Having a child isn’t necessarily about biology. Someone has to birth the kid I guess, but you don’t personally need to do it to be a parent. Most fathers don’t. In the same way being a woman has nothing to do with biology. But, space films are obsessed with biology and that’s because our tiny little bodies quake in the silence of space.
Space changes biology. Astronauts are exposed to space radiation outside the earth’s cosy, protective atmosphere. You grow taller in space. You lose muscle mass. You lose bone density. It was not known how microgravity would affect periods. Scientists were worried the blood would not flow out of the womb, or flow into the fallopian tube and become a problem. These fears turned out to be unfounded, but the only way that they could test it was by having a woman menstruate in space. Menstruation has been connected to space for millennia. It’s an interesting coincidence that both the moon and the average cycle of people who menstruate are at 29.53 and 28 days respectively, and we haven’t been able to find any reason for it.
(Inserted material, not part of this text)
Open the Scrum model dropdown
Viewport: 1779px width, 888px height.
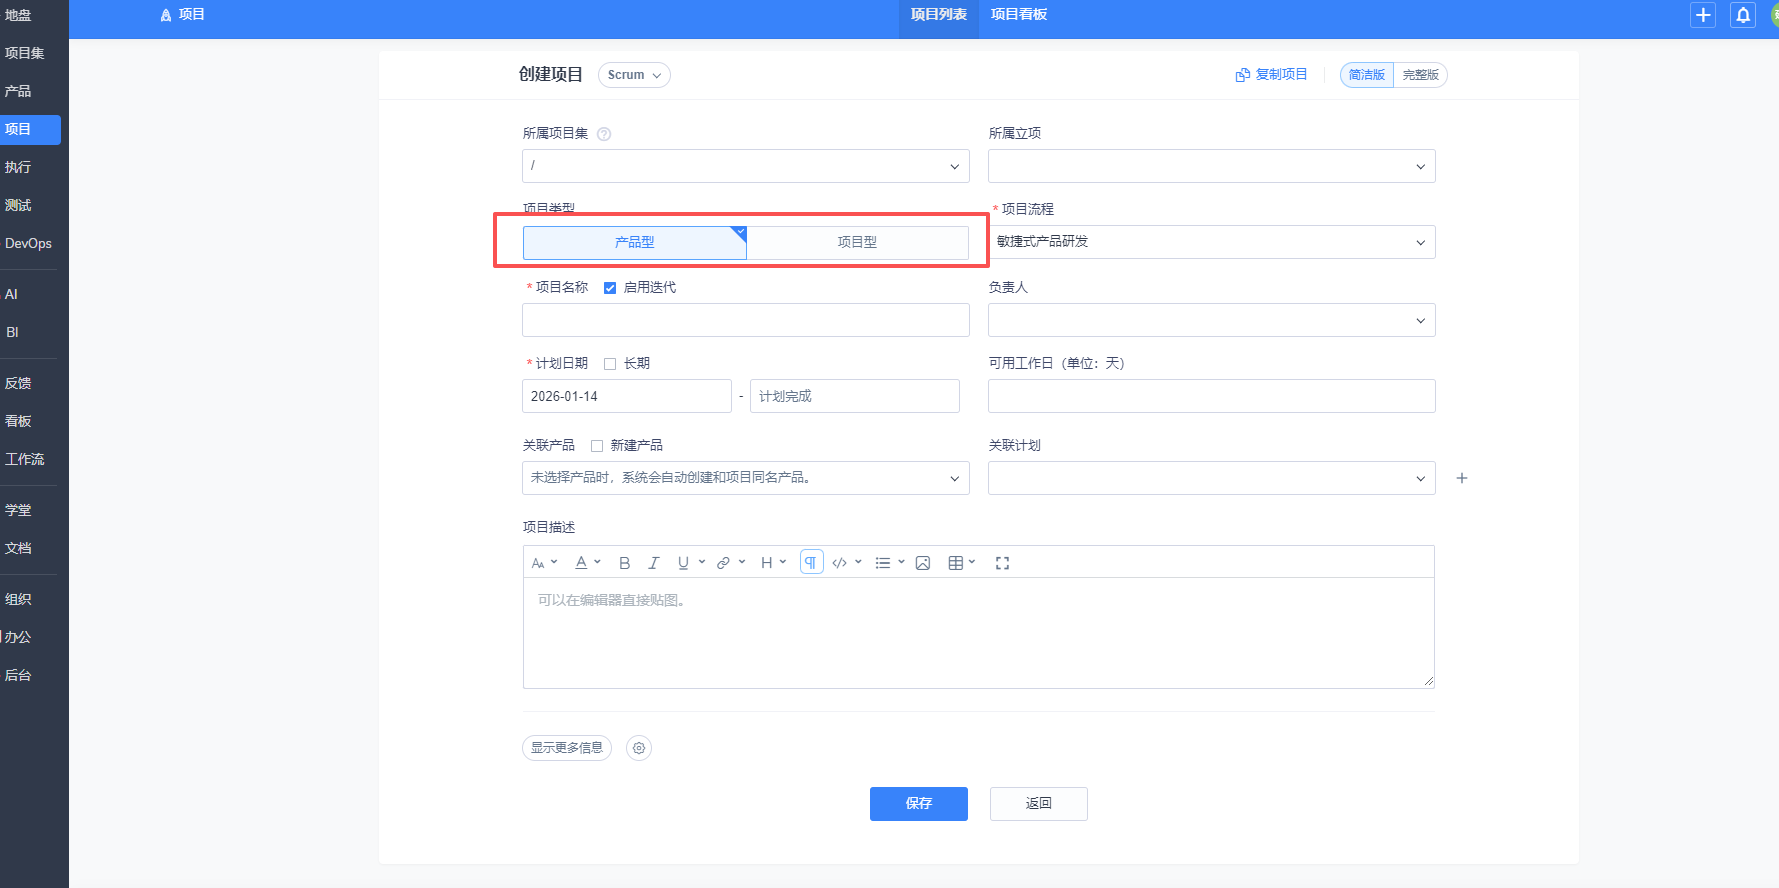click(x=634, y=75)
Most of Proxima’s action takes place on the ground, in astronaut training school. Eva Green’s single mother shows the burden of being the expected provider of childcare, and shouldering greater judgement than her male colleagues when leaving her daughter to go to space for a year. At one point, she’s asked if she wants to take the pill continuously or use tampons, and when she confirms the tampons, she is told they will come out of her incredibly small luggage allowance. This references the famous story about NASA asking Sally Ride, the first American woman in space, if 100 tampons would be enough.
I always thought the lack of female existential crises in film was down to men (the ones usually making the films) not being able to see women’s interior lives. But maybe it’s actually because many women have the ability to produce a whole human and not be alone in the endless void. Women’s connections to earth’s endless cycles—of birth and death, of summer and winter, of emptiness and renewal—do not trap us in those cycles. Do not trap us in time, we own the void.